Written by Emmanuel Kibet, Project Lead, and Ken Opondo, Cooperative Advisor, Acting Now Kenya

Life as a dairy farmer in Kenya comes with its challenges, and one big problem is not having enough food for your cows all year round. When the rains don't come, grass and crops dry up, and cows suffer. This means less milk, less money, and less food for our families.

To address the challenge of feed in Kenya's dairy industry, a groundbreaking initiative is reshaping the landscape for smallholder farmers. The Acting Now for Food Security and Resilient Food Systems project, spearheaded by Agriterra and financed by the Ministry of Foreign Affairs of the Netherlands, is revolutionising the dairy value chain. At its core lies a commitment to sustainability, innovation, and empowerment.

In Kenya's dairy value chain, seasonal fluctuations in rainfall directly impact fodder availability, leading to erratic milk production and high production costs for farmers and cooperatives. To tackle this issue head-on, the Acting Now project is supporting six dairy cooperatives, with a focus on those situated in arid and semi-arid regions like Kajiado and Baringo. These cooperatives are being empowered to innovate and adopt best practices in feeding and fodder management, thereby ensuring a steady supply of milk throughout the year. Early results can be seen through the implementation of an all-year-round fodder availability model. 

In 2023, the project piloted a two-tier approach, empowering dairy cooperatives to establish centralised fodder production farms while also investing in the accessibility of various fodder varieties at local agrovets. Through targeted training and strategic partnerships, the project aimed to ensure a consistent supply of high-quality fodder, even during the dry seasons.

The initial results are very promising. Dairy cooperatives like Mumberes and Sabatia have seen a tremendous increase in silage production and storage. Mumberes Dairy, for instance, stockpiled a remarkable 1,020 tons of silage across its region, in addition to 240 tons of centrally produced maize silage.

However, the impact extends beyond mere numbers. Lessons learned from this initiative underscore the transformative power of cooperative systems in promoting sustainable practices. Leveraging check-off systems within cooperatives has proven instrumental in ensuring widespread access to quality inputs.
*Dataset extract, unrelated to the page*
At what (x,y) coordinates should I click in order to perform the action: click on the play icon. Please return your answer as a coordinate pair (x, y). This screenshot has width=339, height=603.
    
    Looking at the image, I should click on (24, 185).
Continuous training of extension staff has been key, with organisations like Pro-Dairy playing a key role, in embedding crucial knowledge within cooperative systems.
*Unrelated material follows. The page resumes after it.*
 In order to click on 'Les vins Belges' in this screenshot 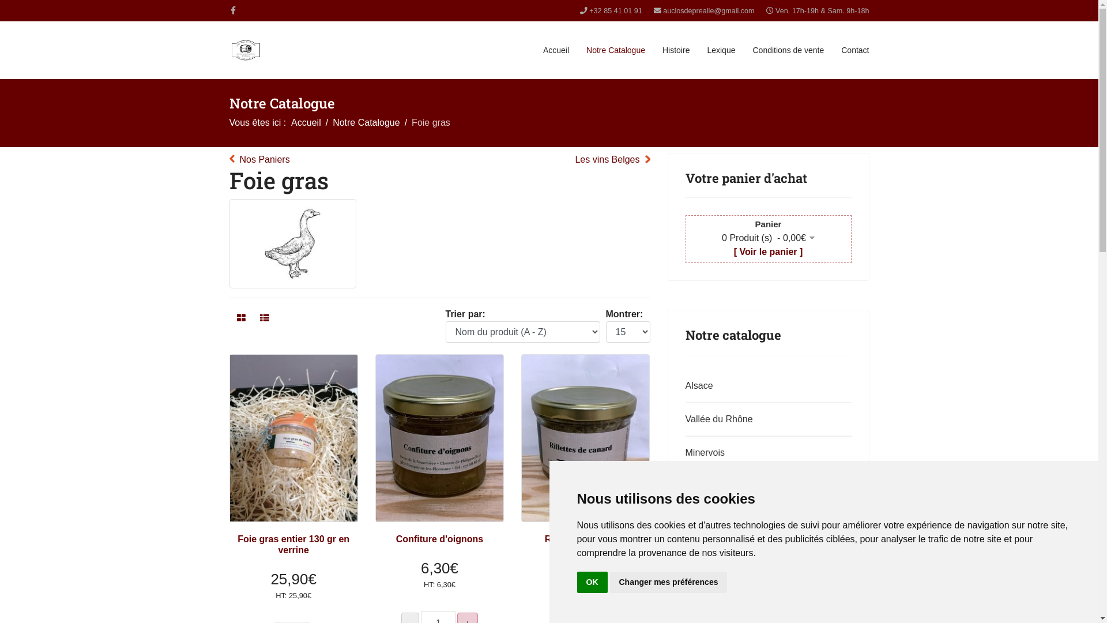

Yet, challenges persist. The quality of fodder and feeds remains a focal point for improvement, alongside the need for ongoing investment in mechanisation and production systems. Nonetheless, the potential for growth and innovation is undeniable.

The commercialisation of fodder production not only addresses immediate challenges but also unlocks vast opportunities for dairy cooperatives and their smallholder members. In a groundbreaking move, one cooperative has even inked an agreement with Bio-Foods to supply milk based on a quality-based payment system, signalling a shift towards value-driven partnerships.

As the project continues to unfold, the vision of resilient food systems and enhanced food security comes into sharper focus. By supporting dairy cooperatives in their journey towards sustainable practices and year-round fodder availability, Agriterra and its partners are paving the way for a brighter future for Kenyan farmers and their communities. Together, they are not just acting now but building a legacy of prosperity and resilience for generations to come.